之所以把hs加到整个token list里面是因为macro展开的时候，可以有多个token，因此macro expand的结果是一个token list。具体看Macro struct的内容。其中body就是这个macro要展开的token list

```c
typedef struct Macro Macro;
struct Macro {
  char *name;
  bool is_objlike; // Object-like or function-like
  MacroParam *params;
  char *va_args_name;
  Token *body;
  macro_handler_fn *handler;
};
```

----------------------------

```c
// Append tok2 to the end of tok1.
static Token *append(Token *tok1, Token *tok2) {
  if (tok1->kind == TK_EOF)
    return tok2;

  Token head = {};
  Token *cur = &head;

  for (; tok1->kind != TK_EOF; tok1 = tok1->next)
    cur = cur->next = copy_token(tok1);
  cur->next = tok2;
  return head.next;
}
```

1. 代码中用很多对两个token list的操作，往往都是第一个参数不变，而是重新拷贝一份，第二个参数追加上去，返回 （新拷贝的1 + 老的2）

2. `cur = cur->next = copy_token(tok1);` 赋值小技巧

------------------------
------------------------

## parse.c

```c
// This file contains a recursive descent parser for C.
//
// Most functions in this file are named after the symbols they are
// supposed to read from an input token list.

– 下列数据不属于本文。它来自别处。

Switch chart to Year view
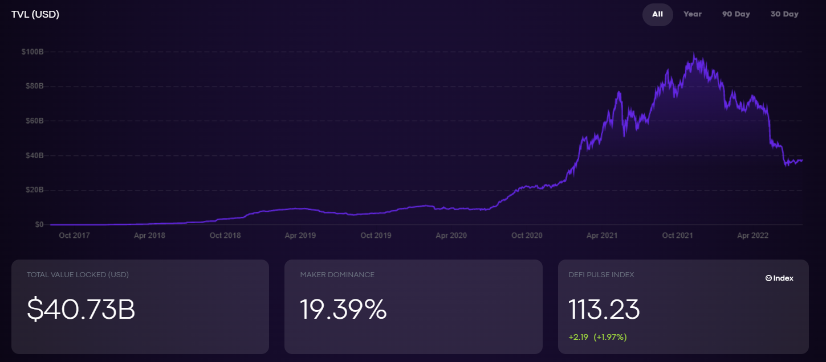The image size is (826, 362). coord(693,14)
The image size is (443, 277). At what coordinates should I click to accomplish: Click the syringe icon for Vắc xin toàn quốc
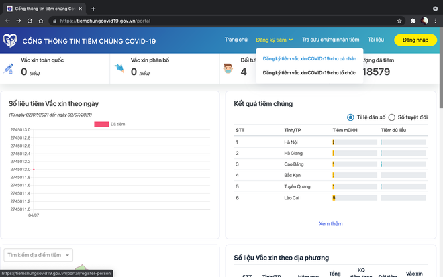point(9,68)
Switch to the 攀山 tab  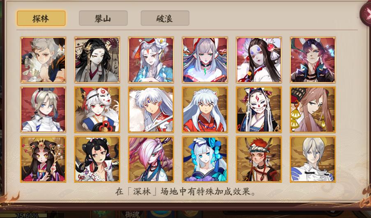click(103, 18)
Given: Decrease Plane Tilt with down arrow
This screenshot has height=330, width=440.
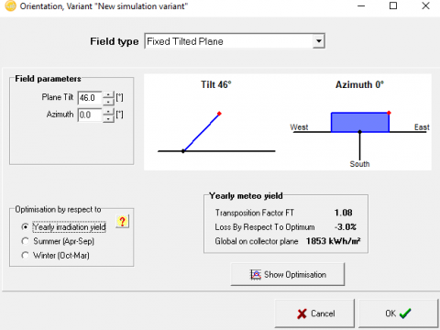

For example, stmt() is
// responsible for reading a statement from a token list. The function
// then construct an AST node representing a statement.
//
// Each function conceptually returns two values, an AST node and
// remaining part of the input tokens. Since C doesn't support
// multiple return values, the remaining tokens are returned to the
// caller via a pointer argument.
//
// Input tokens are represented by a linked list. Unlike many recursive
// descent parsers, we don't have the notion of the "input token stream".
// Most parsing functions don't change the global state of the parser.
// So it is very easy to lookahead arbitrary number of tokens in this
// parser.
```

整体逻辑比较简单。就是递归下降去parse所有的token构建AST（难点在于把所有语句的文法写清楚）。当然内部有些技巧

---------------------------------------

### 复习下编译原理的一些概念

![](resources/04.png)
![](resources/05.png)
![](resources/06.png)

1. LL 剖析，就是从左向右输入，从左向有进行替换。上例中，当看到第一个是`(`后，就进行2替换。第二个括号，继续进行2替换。后面都是3替换

2. 从替换过程可以看到，是自顶向下的构建

![](resources/07.png)

### 左递归

![](resources/08.png)
![](resources/09.png)
![](resources/10.png)


## [Paull's Algorithm](resources/removing_left_recursion_from_context_free_grammars.pdf)

![](resources/11.png)
![](resources/12.png)
![](resources/13.png)

1. 对于直接左递归，$A \rightarrow A\alpha_1|\beta_1$，所有左递归的production,最终的展开必然是非左递归的某一个，也就是其中的$\beta_1$。而左递归production中的$\alpha_1$，则可以重复多次。因此将$A \rightarrow \beta_1A'，A' \rightarrow \alpha_1A'$，得到了和之前一样的语义

2. 对于间接左递归，将所有nonterminals排序，只允许从前往后的展开，不允许从后往前。例如$i>j, A_i \rightarrow A_j\alpha$就需要移除。而$A_j$在前面已经处理过了，它所有展开一定只包括$A_k, k<j$。因此消除的时候，只要把$A_j$替换成所有其可能的展开即可

3. 替换左递归后往往会导致结合律发生变化，前面wiki中也提到了几种方法。如果手写praser，最简单的就是在构造语法树的时候做特殊处理，重新安排顺序，例如龙书中的这个例子

![](resources/14.png)

------------------

### 代码笔记


```c
// program = (typedef | function-definition | global-variable)*
Obj *parse(Token *tok) {
  declare_builtin_functions();
  globals = NULL;

  while (tok->kind != TK_EOF) {
    VarAttr attr = {};
    Type *basety = declspec(&tok, tok, &attr);

    // Typedef
    if (attr.is_typedef) {
      tok = parse_typedef(tok, basety);
      continue;
    }

    // Function
    if (is_function(tok)) {
      tok = function(tok, basety, &attr);
      continue;
    }

    // Global variable
    tok = global_variable(tok, basety, &attr);
  }

  for (Obj *var = globals; var; var = var->next)
    if (var->is_root)
      mark_live(var);

  // Remove redundant tentative definitions.
  scan_globals();
  return globals;
}
```

1. 最顶层的parse，因为像#include，#define等preprocess的语句，已经在preprocess过程中转换成普通token了。所以在这里只有这三种情况：`typedef, function-definition, global-variable`

-------------------

---------------------
---------------------

## some functions

```c
/* Open a stream that writes into a malloc'd buffer that is expanded as
   necessary.  *BUFLOC and *SIZELOC are updated with the buffer's location
   and the number of characters written on fflush or fclose.  */
extern FILE *open_memstream (char **__bufloc, size_t *__sizeloc) __THROW
  __attribute_malloc__ __attr_dealloc_fclose __wur;
```

------------------------

![](resources/03.png)

---------------------------